Aborted Hudson rail tunnel project could benefit new effort
A Hudson River rail tunnel project that cost New Jersey millions of dollars and ignited a political firestorm when it was canceled five years ago could wind up benefiting a similar effort that is in its early phases.
Amtrak's estimated $20 billion Gateway project to increase capacity and relieve congestion on its Northeast Corridor between Boston and Washington, D.C., could be expedited if the decision is made to follow the route that was to be used for the Access to the Region's Core, or ARC. That project was canceled by New Jersey Gov. Chris Christie in October 2010 amid fears of cost overruns.
At a Monday panel discussion hosted by a trade group, Amtrak officials presented a draft map of the area in northern New Jersey that will be the focus of studies for the new tunnel.
The northern edge of the map follows the existing rail line as it travels east, going under the Palisades in North Bergen and under the Hudson River into New York.
A shaded portion of the study area diverges from the current line and heads southeast, to a different point under the Palisades before it goes under the river.

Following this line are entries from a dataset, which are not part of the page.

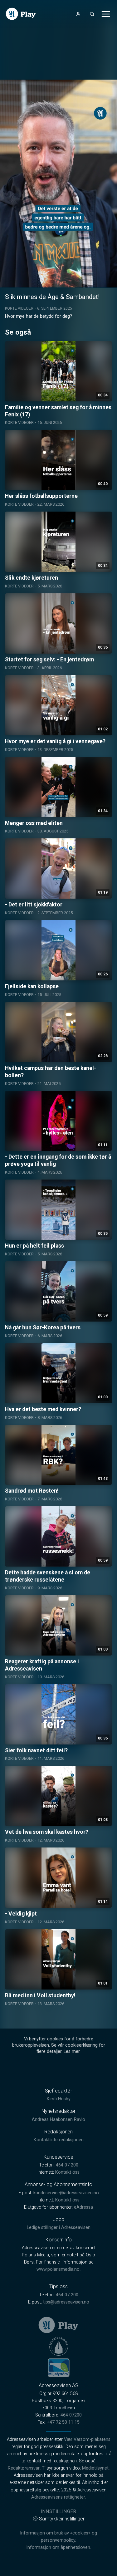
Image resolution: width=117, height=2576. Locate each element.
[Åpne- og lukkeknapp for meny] (106, 14)
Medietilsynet (95, 2468)
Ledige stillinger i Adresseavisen (58, 2227)
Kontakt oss (67, 2172)
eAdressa (83, 2207)
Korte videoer (19, 308)
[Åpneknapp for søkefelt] (92, 14)
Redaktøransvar (24, 2468)
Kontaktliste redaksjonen (59, 2139)
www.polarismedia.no (58, 2269)
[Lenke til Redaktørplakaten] (58, 2346)
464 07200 (71, 2415)
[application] (58, 184)
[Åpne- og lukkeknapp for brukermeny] (78, 14)
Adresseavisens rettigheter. (58, 2497)
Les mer (72, 2051)
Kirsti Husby (59, 2099)
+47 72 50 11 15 (63, 2422)
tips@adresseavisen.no (66, 2302)
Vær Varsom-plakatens (87, 2439)
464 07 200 (67, 2165)
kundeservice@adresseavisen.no (66, 2193)
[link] (21, 14)
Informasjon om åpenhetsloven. (58, 2547)
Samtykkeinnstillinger (62, 2519)
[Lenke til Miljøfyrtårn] (58, 2367)
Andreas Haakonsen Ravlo (58, 2119)
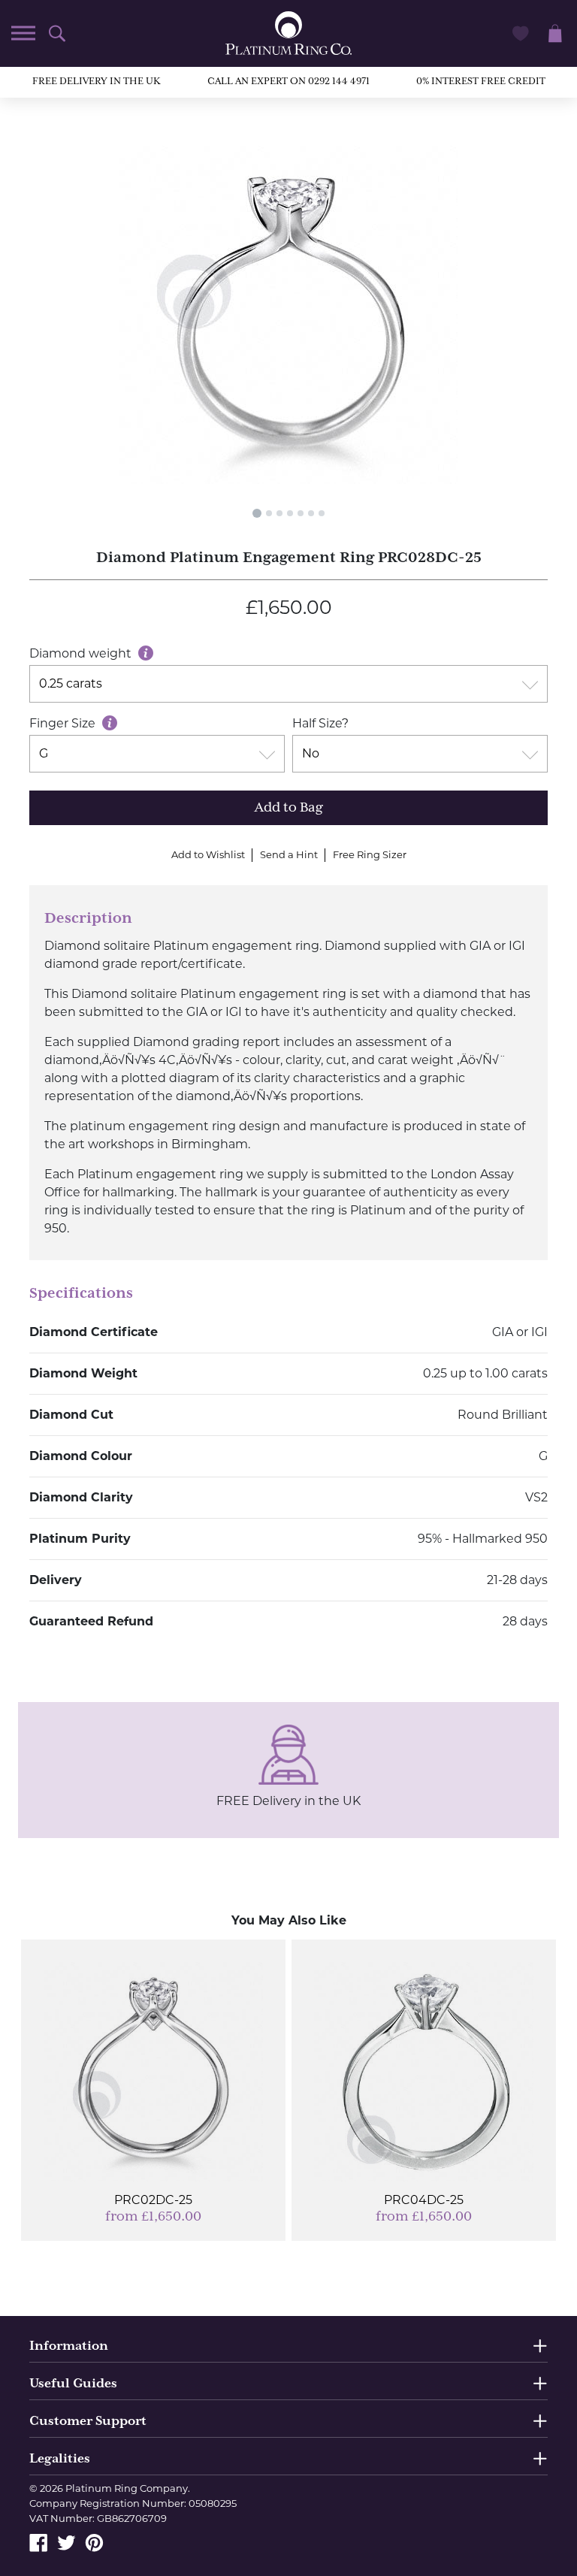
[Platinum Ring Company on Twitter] (66, 2542)
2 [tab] (269, 513)
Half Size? (320, 723)
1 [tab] (256, 513)
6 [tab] (311, 513)
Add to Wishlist (208, 854)
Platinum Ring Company (126, 2488)
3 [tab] (279, 513)
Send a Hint (289, 854)
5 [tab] (301, 513)
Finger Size (63, 723)
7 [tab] (322, 513)
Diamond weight (81, 653)
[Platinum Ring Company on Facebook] (38, 2542)
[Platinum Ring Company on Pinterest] (94, 2542)
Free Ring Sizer (369, 854)
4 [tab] (290, 513)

That route was to be used for the ARC tunnel and has already received the required environmental approvals, said Petra Messick, Amtrak's infrastructure planning manager who discussed the project Monday at an event hosted by the General Contractors Association of New York.

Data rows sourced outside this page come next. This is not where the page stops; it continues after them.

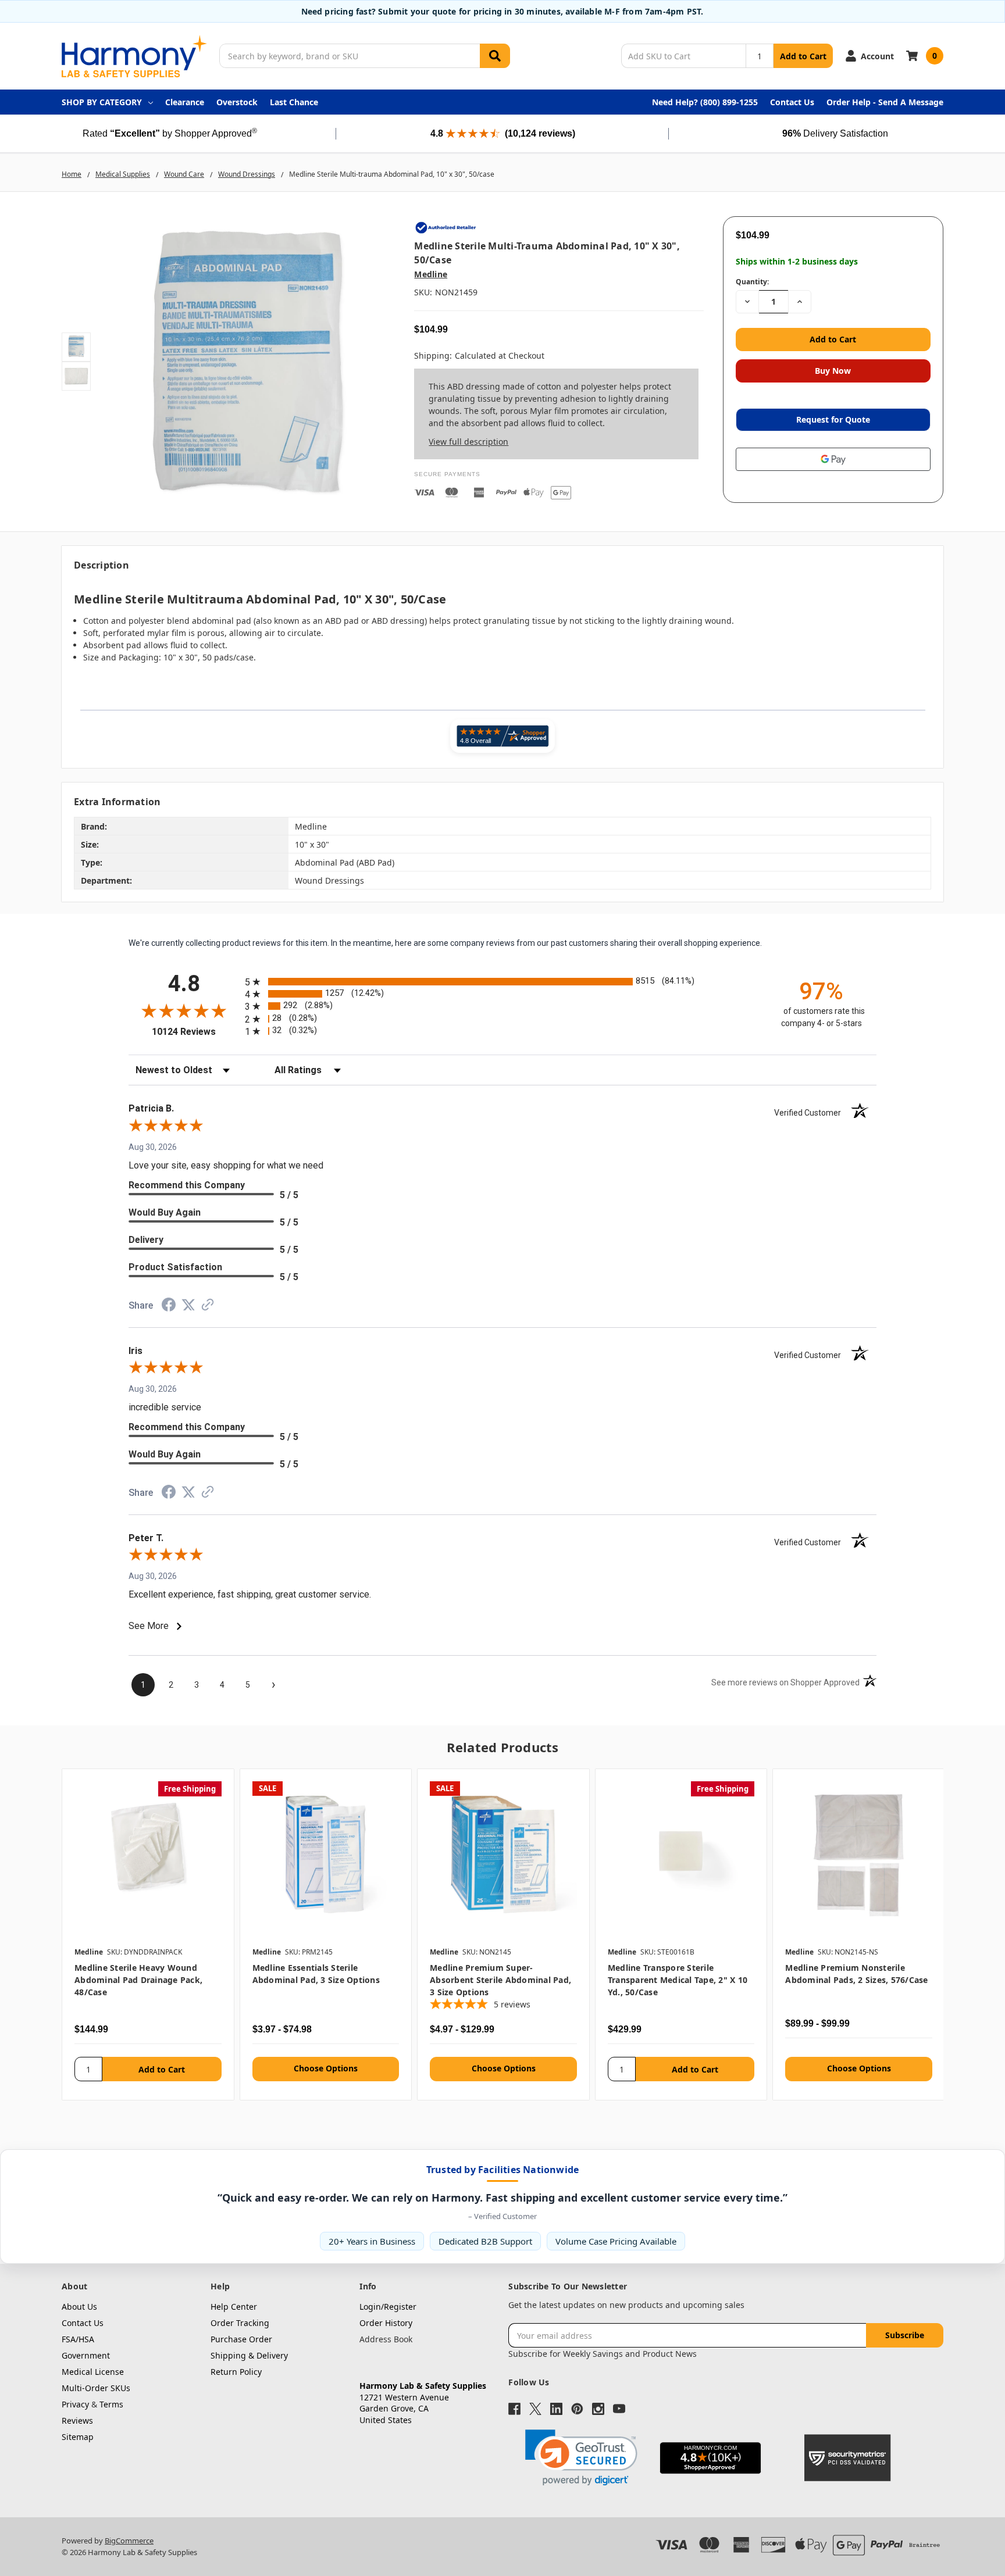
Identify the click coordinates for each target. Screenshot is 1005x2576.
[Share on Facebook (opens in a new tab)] (169, 1307)
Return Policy (236, 2371)
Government (86, 2355)
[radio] (502, 981)
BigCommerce (129, 2540)
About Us (79, 2306)
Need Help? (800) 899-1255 (705, 102)
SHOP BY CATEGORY (102, 102)
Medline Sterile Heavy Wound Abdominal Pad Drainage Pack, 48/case (138, 1980)
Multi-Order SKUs (96, 2387)
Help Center (234, 2306)
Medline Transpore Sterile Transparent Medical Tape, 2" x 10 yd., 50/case (677, 1980)
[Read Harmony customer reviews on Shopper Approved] (502, 736)
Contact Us (792, 102)
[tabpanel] (148, 1934)
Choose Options (326, 2068)
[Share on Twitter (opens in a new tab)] (188, 1306)
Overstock (237, 102)
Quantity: (752, 282)
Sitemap (78, 2436)
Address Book (385, 2339)
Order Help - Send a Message (884, 102)
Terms (111, 2404)
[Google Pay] (833, 459)
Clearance (184, 102)
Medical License (93, 2371)
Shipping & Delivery (249, 2355)
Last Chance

"I think everyone involved in the project recognizes the advantage of using as much of the ARC alignment as is feasible," Messick said.

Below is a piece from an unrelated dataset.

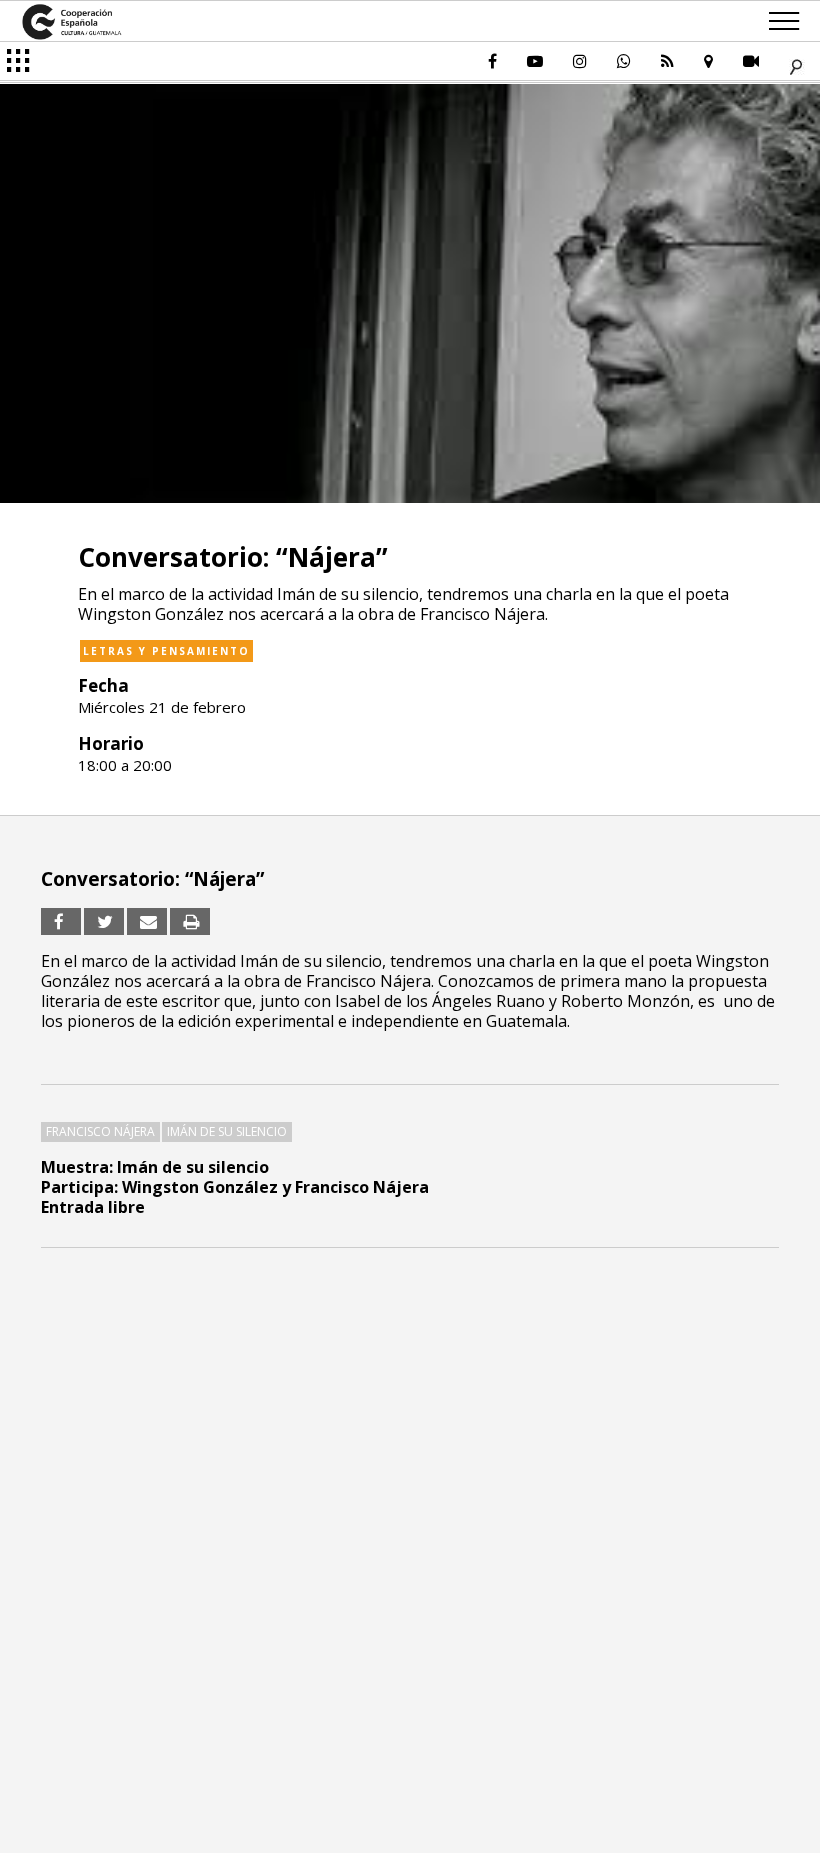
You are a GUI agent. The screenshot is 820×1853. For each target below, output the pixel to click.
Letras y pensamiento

Messick couldn't estimate how much time or money might be saved by using the ARC route. The current estimate for environmental studies for the tunnel is three to four years, she told the gathering Monday. The tunnel is projected to take at least until 2025 to be completed.
New Jersey Transit is overseeing the environmental review process.
"While Gateway is one potential alignment, during the process, there may be alternative alignments in need of review from an environmental impact standpoint," NJ Transit spokeswoman Nancy Snyder said. "The previous designs, geotechnical studies and real estate easements have value and will be beneficial to the extent they can inform the Hudson Tunnels project."
The existing Hudson River rail tunnel, with one track in each direction, is 105 years old and is the source of regular electrical problems due to age and saltwater damage from Superstorm Sandy in 2012. It has a peak capacity of 24 trains per hour and is considered ill-equipped to handle projected ridership increases in coming decades.
More than $500 million was spent on engineering, environmental studies and construction for the ARC project before Christie pulled the plug over concerns New Jersey would be responsible for overruns he estimated at as much as $5 billion. The project initially was estimated at $8.7 billion.
New Jersey's Democratic congressmen who had pushed for the tunnel, notably the late Sen. Frank Lautenberg, harshly criticized Christie. The federal government initially sought to force New Jersey to pay back $271 million the state had spent on the project, but that figure was negotiated down to about $95 million.
Christie and New York Gov. Andrew Cuomo have said they will endorse a plan that allows the states to pay for half the cost if the government picks up the other half. Transportation Secretary Anthony Foxx said last month the states have to reach consensus on the scope of the project before the government can commit funding.